Le parti hanno presentato memorie ai sensi dell’art. 380-bis, comma 2, c.p.c.
I due motivi di ricorso vanno esaminati congiuntamente per la loro connessione e si rivelano del tutto infondati.
È noto come l’art. 1127 c.c. sottopone il diritto di sopraelevazione del proprietario dell’ultimo piano dell’edificio ai limiti dettati dalle condizioni statiche dell’edificio che non la consentono, ovvero dall’aspetto architettonico dell’edificio stesso, oppure dalla conseguente notevole diminuzione di aria e luce per i piani sottostanti.

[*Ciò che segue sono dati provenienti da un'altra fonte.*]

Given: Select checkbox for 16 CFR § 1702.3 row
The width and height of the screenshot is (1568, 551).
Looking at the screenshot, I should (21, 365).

L’aspetto architettonico, cui si riferisce l’art. 1127, comma 3, c.c., quale limite alle sopraelevazioni, sottende, peraltro, una nozione diversa da quella di decoro architettonico, contemplata dagli artt. 1120, comma 4, 1122, comma 1, e 1122-bis c.c., dovendo l’intervento edificatorio in sopraelevazione comunque rispettare lo stile del fabbricato e non rappresentare una rilevante disarmonia in rapporto al preesistente complesso, tale da pregiudicarne l’originaria fisionomia ed alterare le linee impresse dal progettista, in modo percepibile da qualunque osservatore.
Il giudizio relativo all’impatto della sopraelevazione sull’aspetto architettonico dell’edificio va condotto, in ogni modo, esclusivamente in base alle caratteristiche stilistiche visivamente percepibili dell’immobile condominiale, e verificando l’esistenza di un danno economico valutabile, mediante indagine di fatto demandata al giudice del merito (omissis).
Non rileva decisivamente il distinguo che pone la ricorrente fra facciata principale, o meno, dell’edificio, in quanto, nell’ambito del condominio edilizio, le facciate stanno ad indicare l’insieme delle linee e delle strutture ornamentali che connotano il fabbricato, imprimendogli una fisionomia autonoma e un particolare pregio estetico. La facciata rappresenta, quindi, l’immagine stessa dell’edificio, la sua sagoma esterna e visibile, nella quale rientrano, senza differenza, sia la parte anteriore, frontale e principale, che gli altri lati dello stabile.
Una volta riscontrato, poi, il pregiudizio all’aspetto architettonico, esso si traduce in una diminuzione del pregio estetico e quindi pure economico del fabbricato.
Deve ancora una volta ribadirsi (visto il concreto contenuto delle censure in esame, che invocano sotto certi profili a questa Corte una rivalutazione delle emergenze istruttorie, e non un controllo di legittimità) che l’indagine rivolta a stabilire se in concreto ricorra il denunciato danno all’aspetto della facciata rientra nei poteri del giudice di merito e non è sindacabile in sede di legittimità (Cass. Sez. 2, Sentenza n. 1297 del 07/02/1998), se non nei limiti di cui all’art. 360, comma 1, n. 5, c.p.c..
Il ricorso va perciò rigettato e la ricorrente va condannata a rimborsare ai controricorrenti le spese del giudizio di cassazione.
(omissis)

P.Q M.
La Corte rigetta il ricorso e condanna la ricorrente a rimborsare ai controricorrenti le spese sostenute nel giudizio di cassazione, che liquida in complessivi euro 3.700, di cui euro 200 per esborsi, oltre a spese generali e ad accessori di legge.